Description Tom Stellard 2014-11-21 18:33:14 UTC
Created attachment 158381 [details]
lspci

I'm running into this bug while trying to use pci passthrough of an AMD BONAIRE XT (Radeon HD 7790)

Steps to reproduce:

1. virsh start vm
2. virsh destroy vm
3. virsh start vm

This bug only appears after starting the vm for the second time.  The first time the vm boots normally and passthrough works as expected.
Comment 1 Tom Stellard 2014-11-21 18:33:42 UTC
Created attachment 158391 [details]
Backtrace from BUG_ON
Comment 2 Tom Stellard 2014-11-21 18:34:11 UTC
Created attachment 158401 [details]
Virtual machine definition
Comment 3 Tom Stellard 2014-11-21 18:36:22 UTC
I should also mention that I have this hook executing when the machine starts up:

if [ "$2" = "prepare" ]; then
        virsh nodedev-detach pci_0000_01_00_1
fi
Comment 4 Alex Williamson 2014-11-21 19:14:40 UTC
I'm not sure how you're getting to this BUG_ON, but (a) legacy KVM device assignment is deprecated and (b) the card you've chosen has known reset issues.  You might want to try vfio-pci, which I know can make this card work at least once per host boot, but you're likely to get a BSOD and IOMMU faults on subsequent guest [re]boots.  The reset problem with this card has been reported to AMD, but there is no solution at this time.
Comment 5 Tom Stellard 2014-11-29 02:36:51 UTC
Thanks for the tip about vfio-pci.  I can now sometimes get two working guest boots per host boot.
Comment 6 Tom Stellard 2015-03-02 16:42:11 UTC
I've been playing with this a little more and it seems to be working correctly,
but radeon dynamic power management (dpm) always fails to initialize on the second guest boot.  My questions are:

1. What methods are being used by kvm/qemu/libvirt to reset the GPU on guest shutdown?

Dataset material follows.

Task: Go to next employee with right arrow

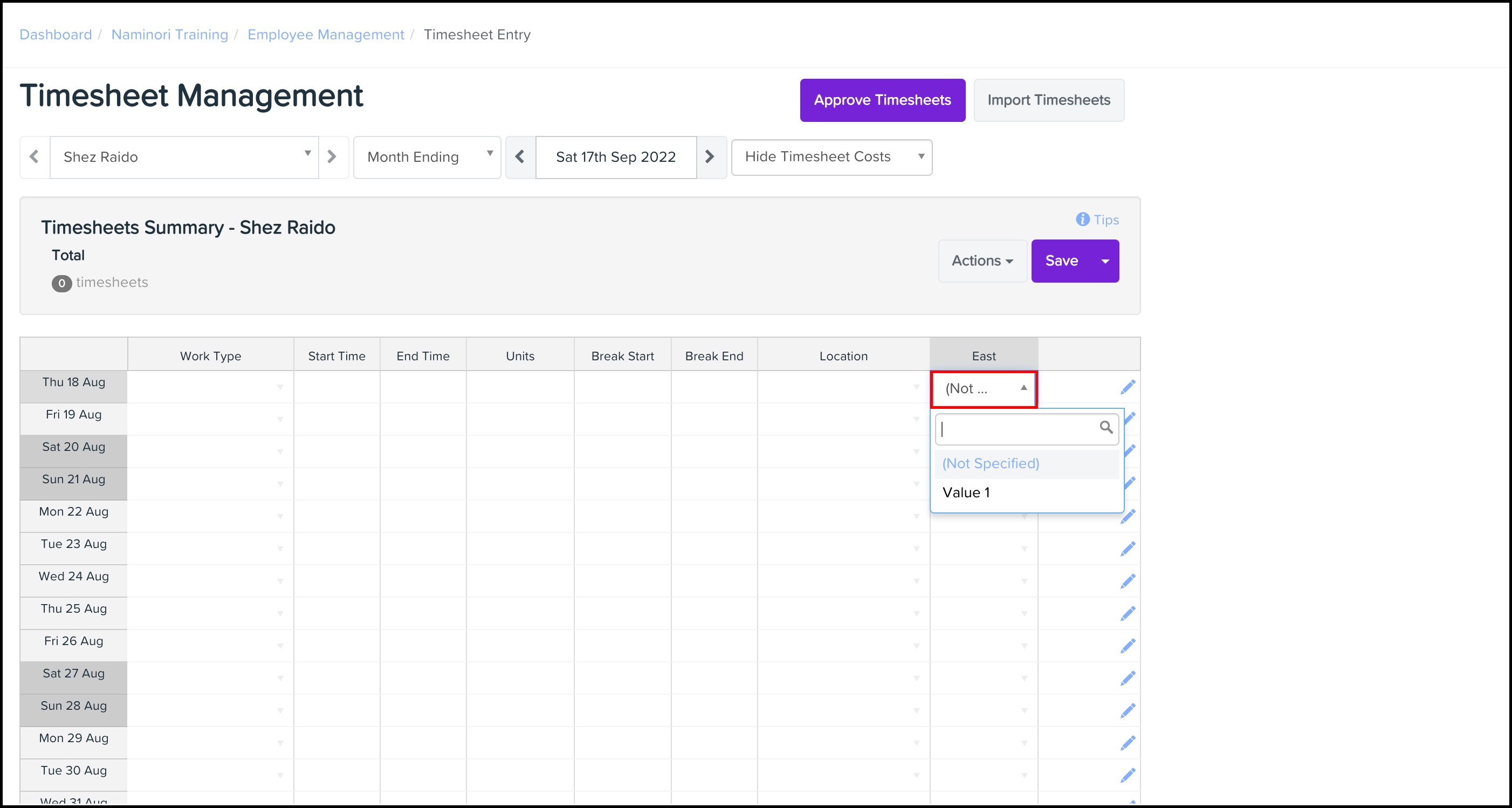Action: 332,157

2. Is the problem only cuased by the fact that GPU reset is not implemented correctly in the radeon driver of are there improvements that are needed in
kvm/qemu/libvirt in order to get this working?
Comment 7 Alex Williamson 2015-03-02 17:32:49 UTC
(In reply to Tom Stellard from comment #6)
> I've been playing with this a little more and it seems to be working
> correctly,
> but radeon dynamic power management (dpm) always fails to initialize on the
> second guest boot.  My questions are:
> 
> 1. What methods are being used by kvm/qemu/libvirt to reset the GPU on guest
> shutdown?

Secondary PCI bus reset from the parent bridge.

> 2. Is the problem only cuased by the fact that GPU reset is not implemented
> correctly in the radeon driver of are there improvements that are needed in
> kvm/qemu/libvirt in order to get this working?

Without a device specific reset, we're doing to most thorough standard reset available to us.  I've also tried to use some of the reset mechanisms implemented in the radeon FOSS driver but they offered no improvement over the bus reset.  There seems to be some state retained in the device that is not cleared via bus reset.